-- WRITTEN EXERCISE 1 --
In the review, what does the reviewer say more than 10 years of industrial experience with Fortran have proved?
-- WRITTEN EXERCISE 2 --
Set down the passage of the review that starts at the words "A review of" and stops after "execution somewhere else?", copying it without any changes.

Side-note: “Goto Statement Considered Harmful”

A review of “Goto Statement Considered Harmful”, by E.W. DIJKSTRA

This paper tries to convince us that the well-known goto statement should be eliminated from our programming languages or, at least (since I don’t think that it will ever be eliminated), that programmers should not use it. It is not clear what should replace it. The paper doesn’t explain to us what would be the use of the if statement without a goto to redirect the flow of execution: Should all our postconditions consist of a single statement, or should we only use the arithmetic if, which doesn’t contain the offensive goto?

And how will one deal with the case in which, having reached the end of an alternative, the program needs to continue the execution somewhere else?

The author is a proponent of the so-called “structured programming” style, in which, if I get it right, gotos are replaced by indentation. Structured programming is a nice academic exercise, which works well for small examples, but I doubt that any real-world program will ever be written in such a style. More than 10 years of industrial experience with Fortran have proved conclusively to everybody concerned that, in the real world, the goto is useful and necessary: its presence might cause some inconveniences in debugging, but it is a de facto standard and we must live with it. It will take more than the academic elucubrations of a purist to remove it from our languages.

Publishing this would waste valuable paper: Should it be published, I am as sure it will go uncited and unnoticed as I am confident that, 30 years from now, the goto will still be alive and well and used as widely as it is today.

-- DATASET EXCERPT --
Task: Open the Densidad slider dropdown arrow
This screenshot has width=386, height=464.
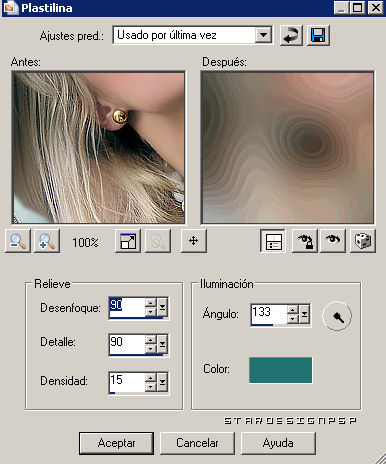Action: coord(162,383)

-- WRITTEN RESPONSE 1 --
That in the real world the goto is useful and necessary.

-- WRITTEN RESPONSE 2 --
A review of “Goto Statement Considered Harmful”, by E.W. DIJKSTRA

This paper tries to convince us that the well-known goto statement should be eliminated from our programming languages or, at least (since I don’t think that it will ever be eliminated), that programmers should not use it. It is not clear what should replace it. The paper doesn’t explain to us what would be the use of the if statement without a goto to redirect the flow of execution: Should all our postconditions consist of a single statement, or should we only use the arithmetic if, which doesn’t contain the offensive goto?

And how will one deal with the case in which, having reached the end of an alternative, the program needs to continue the execution somewhere else?